## Extract
•••••
The County Board received three separate 20-year bonds in 2014 for the new construction projects, to save on the cost of interest to the county in hopes of using the saved money on future projects. Expenses for these projects are rising faster than the revenue is coming in so the county is looking to find efficiencies to save money.


In other action Tuesday, the board:

  • Approved a memorial resolution for former boardmember Kathleen Groskopf, who passed away in February.
  • Proclaimed March 13th as K-9 Veterans Day to honor military and police dogs and their handlers.
  • Proclaimed April 2015 as Child Abuse and Neglect Protection Month.
  • Approved a $281,467 contract with General Communications to upgrade the public safety radio and dispatch system in the Sheriff’s Department.
  • Approved transportation plan covering a 2.7 square mile area along Highway 16 from Oconomowoc (Milwaukee metropolitan area) in an attempt to bring funding to the area.

Whitewater Council Unanimous in Vote on Proposed Budget

By Andrew Lowe

The Whitewater Common Council passed a resolution, unanimously, on the projected effect of Gov. Scott Walker’s proposed budget cuts for the University of Wisconsin-Whitewater Tuesday night. The Common Council has no say in the state budget, but hope that they can have their voice heard at the Capitol through this resolution.

The proposed budget would cut $300 million from the UW System over the next two years with UW-Whitewater losing anywhere from $6.4 million to $8 million in each of those two years.  That cut would impact the university, as well as the city of Whitewater itself.

“I am surprised at what the cuts would do the university,” said Councilwoman and UW-Whitewater Alum Stephanie Abbott. “I am also afraid of what that will do to our city.”

Councilwoman Brienne Diebolt-Brown stressed the importance of the university to the city of Whitewater citing student population, and the culture and economics the students bring to the city.

“When students come to school here, they spend their money here,” said Diebolt-Brown. “The students also add so much the cultural climate of Whitewater.”

Councilwoman Lynn Binnie referred to the student population as a “significant driver” of economic development in the city of Whitewater.

Diebolt-Brown, who is married to a professor at UW-Whitewater, also mentioned the effects the proposed cuts would have on the educational staff at the university.
•••••
## Listing
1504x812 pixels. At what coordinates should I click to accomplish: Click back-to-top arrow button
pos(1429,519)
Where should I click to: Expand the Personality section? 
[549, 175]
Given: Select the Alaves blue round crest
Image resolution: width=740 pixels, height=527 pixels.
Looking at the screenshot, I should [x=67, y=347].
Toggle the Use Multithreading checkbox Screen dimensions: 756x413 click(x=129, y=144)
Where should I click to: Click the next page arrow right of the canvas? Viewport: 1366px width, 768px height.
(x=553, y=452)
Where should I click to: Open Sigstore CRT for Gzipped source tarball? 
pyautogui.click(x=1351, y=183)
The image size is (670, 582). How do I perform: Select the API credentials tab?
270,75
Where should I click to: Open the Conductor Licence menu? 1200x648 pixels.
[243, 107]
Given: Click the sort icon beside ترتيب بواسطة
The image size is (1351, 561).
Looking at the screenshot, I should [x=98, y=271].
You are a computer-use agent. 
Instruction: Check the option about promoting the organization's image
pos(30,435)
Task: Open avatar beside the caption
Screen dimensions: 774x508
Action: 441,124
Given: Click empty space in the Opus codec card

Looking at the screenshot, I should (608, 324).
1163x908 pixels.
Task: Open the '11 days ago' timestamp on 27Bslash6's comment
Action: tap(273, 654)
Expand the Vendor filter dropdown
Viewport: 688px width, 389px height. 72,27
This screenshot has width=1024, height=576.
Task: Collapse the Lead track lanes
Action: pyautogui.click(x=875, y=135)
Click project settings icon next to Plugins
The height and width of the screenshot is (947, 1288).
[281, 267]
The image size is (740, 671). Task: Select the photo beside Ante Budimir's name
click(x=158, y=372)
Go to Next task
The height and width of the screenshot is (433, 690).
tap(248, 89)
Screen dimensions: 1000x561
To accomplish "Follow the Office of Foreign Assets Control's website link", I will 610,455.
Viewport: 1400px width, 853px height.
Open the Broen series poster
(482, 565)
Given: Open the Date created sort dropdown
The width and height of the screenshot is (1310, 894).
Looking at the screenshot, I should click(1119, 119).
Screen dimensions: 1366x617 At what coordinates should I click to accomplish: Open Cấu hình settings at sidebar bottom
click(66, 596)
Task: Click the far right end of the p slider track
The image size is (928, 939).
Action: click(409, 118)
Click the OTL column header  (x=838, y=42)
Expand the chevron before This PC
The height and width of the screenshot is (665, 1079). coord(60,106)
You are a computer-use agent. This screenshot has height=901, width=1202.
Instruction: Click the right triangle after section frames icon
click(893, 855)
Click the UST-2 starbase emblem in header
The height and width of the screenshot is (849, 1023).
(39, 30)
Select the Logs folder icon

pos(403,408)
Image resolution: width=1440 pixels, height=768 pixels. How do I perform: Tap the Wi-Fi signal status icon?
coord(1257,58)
•••••
## What to do
- A) Translate this sentence from the news report into Spanish: "Councilwoman Lynn Binnie referred to the student population as a “significant driver” of economic development in the city of Whitewater."
- B) Echo the passage of the news report starting at "Councilwoman Lynn Binnie" and ending at "at the university.".
The records have no connection to the news report.

## Replies
- A) La concejala Lynn Binnie se refirió a la población estudiantil como un «motor significativo» del desarrollo económico de la ciudad de Whitewater.

- B)
Councilwoman Lynn Binnie referred to the student population as a “significant driver” of economic development in the city of Whitewater.

Diebolt-Brown, who is married to a professor at UW-Whitewater, also mentioned the effects the proposed cuts would have on the educational staff at the university.